By Todd Stewart at HMS Renewable Energy

On January 12, 2024, State Senator Lisa Boscola, in collaboration with the Pennsylvania Public Utility Commission (PUC), introduced Senate Bill 1040 (Bill) that would, among other things, eliminate commercial scale net metering in Pennsylvania.  Senator Boscola telegraphed this death punch for net metering in a co-sponsorship memo released in November of last year, in which she vowed to eliminate the provision of the Alternative Energy Portfolio Standards Act (“AEPS”),[1] that allows customer generators to develop projects that have no independent load, and which were not limited to 110% of the customer’s load. The independent load requirement was manufactured by the PUC in ill-fated regulations that were promulgated in 2016 and which were found to be unenforceable by Pennsylvania’s Commonwealth and Supreme Courts in 2020-2021.[2] The 110% requirement was the product of a PUC policy statement which it withdrew a year after the Pa. Supreme Court’s decision in Hommrich.

The Bill is proposed as an amendment to Title 66 of the Pennsylvania Code,[3] rather than as a free-standing bill or as an amendment within the AEPS, which is an interesting choice that seems to be an assertion of PUC jurisdiction over the subject matter in response to Hommrich’s conclusion that key elements of the PUC’s 2016 rulemaking (those that were stricken) had exceeded the PUC’s statutory authority.

The Bill contains several amendments to the AEPS that limit the current act’s reach and potency, including a provision that would limit projects capable of producing alternative energy credits to those certified prior to the effective date of the Bill.

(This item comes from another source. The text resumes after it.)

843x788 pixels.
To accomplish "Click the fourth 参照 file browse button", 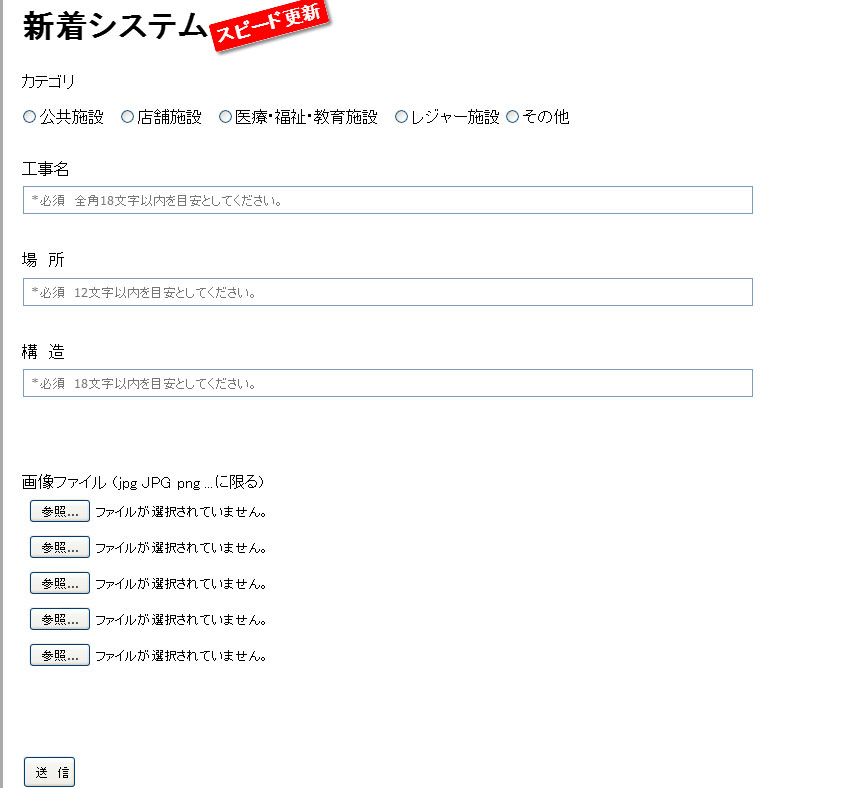I will coord(58,619).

However, the most severe amendments were saved for net metering which would be once again limited to 110% of the customer generator’s load and morphed into a mandatory virtual meter aggregation program that would include all of a customer generator’s “designated accounts” in a utility’s territory.[4] In addition, any new projects would not be permitted on the same or an adjacent parcel to an existing project if the total size exceeded 3 MW. The Bill would also eliminate the ability to subdivide a parcel of land for use in net metering projects for a period of two years preceding an application to the PUC and would place an absolute limit on the total amount of Net Metered energy that can be approved by the PUC at 500 MW, with any applications thereafter to be placed on a waiting list until the PUC decides to extend the limit.  The Bill also includes a cut-off date of December 31, 2023, for projects to have submitted an application, to be permitted to proceed under the existing requirements; i.e., to be grandfathered.  The Bill provides no other discussion of existing net metered projects and neglects to recognize that the timing of the grandfathering provisions would cause many millions of dollars of damage to project developers all over Pennsylvania who have been making investments in net metered projects under the expectation that the law would continue in its present state.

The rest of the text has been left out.